The Dangers of Snake to Our Pets

Lexington snake

Most of us will treat our pets like they're a member of our family. We will take them on most of our trips and adventures. However, by doing so, they will also be exposed to some risks and dangers. For instance, snakebites among pets are very common all over the globe. There have been an estimated 100,000 bites of venomous snakes on cats and dogs annually. It has a mortality rate of 1% but can go as high as 30% depending on the country, size of the pet, snake species, and snakebite location.

Are Pets Vulnerable to Snakebites?
Venomous snakes can survive in different environments except in icy places. Therefore, if you live close to the natural habitat of the snake, it would be essential to keep your pets safe. In Australia, for instance, dogs and cats are prone to the attack of the eastern brown snake. At least 76% of the snake bites that occurred annually are attributed to this snake. Cats have a 66% survival rate, while dogs have a lower chance of survival with only 31%.

Our pets can bleed to death due to the toxicity of the snake's venom. Their blood will lose the ability to clot. The dog has a lower probability of surviving since their blood originally clots faster. Therefore, the venom will act more quickly on their plasma. Their condition can immediately get worse if not given with the right antivenin.

How Do Pets Avoid the Snake Bites?
The best way to keep your pets safe from the threat of the snake is to prevent it from happening. When you are taking your dogs for a walk, be sure to keep them on a leash. Monitor the place and stay alert for any potential signs of snakes. This way, you can prevent them from walking to the tall grass and the thick bushes. There are also local training that will teach you how to avoid snakebites. For the cats, be sure to keep them indoors. Their size makes them vulnerable not only to the venomous snakes but also to constrictors. Today, there are antivenins available for dogs that produce antibodies that neutralize the venom of the Western Diamondback. Unfortunately, there is no evidence that it will work against the bites of other venomous snake species.

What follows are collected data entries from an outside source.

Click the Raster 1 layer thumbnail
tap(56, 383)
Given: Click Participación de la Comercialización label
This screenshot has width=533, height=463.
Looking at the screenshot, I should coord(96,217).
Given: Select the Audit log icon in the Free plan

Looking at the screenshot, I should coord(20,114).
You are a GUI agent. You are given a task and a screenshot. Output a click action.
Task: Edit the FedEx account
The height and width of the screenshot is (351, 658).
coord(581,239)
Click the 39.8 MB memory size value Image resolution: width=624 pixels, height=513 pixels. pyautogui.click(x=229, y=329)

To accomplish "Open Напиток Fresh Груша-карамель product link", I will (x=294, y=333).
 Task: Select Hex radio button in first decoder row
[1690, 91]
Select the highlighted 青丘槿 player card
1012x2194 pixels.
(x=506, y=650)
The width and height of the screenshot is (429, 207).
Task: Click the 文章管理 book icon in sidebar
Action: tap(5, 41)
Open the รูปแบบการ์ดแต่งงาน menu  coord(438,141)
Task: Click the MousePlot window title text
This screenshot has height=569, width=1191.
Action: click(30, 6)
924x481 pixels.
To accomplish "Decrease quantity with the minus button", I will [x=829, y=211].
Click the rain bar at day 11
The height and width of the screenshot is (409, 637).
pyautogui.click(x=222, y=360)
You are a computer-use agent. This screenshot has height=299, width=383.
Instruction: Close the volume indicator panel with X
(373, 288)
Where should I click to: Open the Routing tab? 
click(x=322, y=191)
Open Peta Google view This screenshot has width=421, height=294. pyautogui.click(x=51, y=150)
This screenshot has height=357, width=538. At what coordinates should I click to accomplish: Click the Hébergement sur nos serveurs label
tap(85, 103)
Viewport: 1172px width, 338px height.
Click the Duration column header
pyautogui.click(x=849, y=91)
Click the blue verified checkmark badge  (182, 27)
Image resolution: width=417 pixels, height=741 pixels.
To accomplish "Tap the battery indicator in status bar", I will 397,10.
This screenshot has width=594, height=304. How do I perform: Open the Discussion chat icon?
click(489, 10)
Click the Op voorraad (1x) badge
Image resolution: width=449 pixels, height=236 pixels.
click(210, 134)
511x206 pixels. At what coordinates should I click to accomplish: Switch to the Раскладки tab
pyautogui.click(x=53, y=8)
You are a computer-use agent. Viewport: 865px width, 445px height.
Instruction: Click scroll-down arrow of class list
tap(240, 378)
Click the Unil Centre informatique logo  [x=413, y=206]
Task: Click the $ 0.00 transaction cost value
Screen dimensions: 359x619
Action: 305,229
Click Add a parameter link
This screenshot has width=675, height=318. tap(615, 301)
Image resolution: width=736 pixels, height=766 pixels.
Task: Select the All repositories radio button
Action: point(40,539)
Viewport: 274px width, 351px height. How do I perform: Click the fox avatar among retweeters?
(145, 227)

How do Your Manage Snakebites on Your Pets?
If a snake bites your pet (regardless if it's a venomous or a non-venomous snake), be sure to take them immediately to the nearest veterinary office. Do not waste your time doing first aid treatment, such as trying to suck out the venom, since this may only result in more severe repercussions. The veterinarian will most probably administer anti-pain medication and IV fluids. If the antivenin is available, it should be issued immediately. Understand that it may require several doses of vaccine before you will notice the effect.

Snakebites can be fatal, but most of our pets will overcome this with appropriate and prompt treatment. Your swift action and sound judgment can save the life of your pets.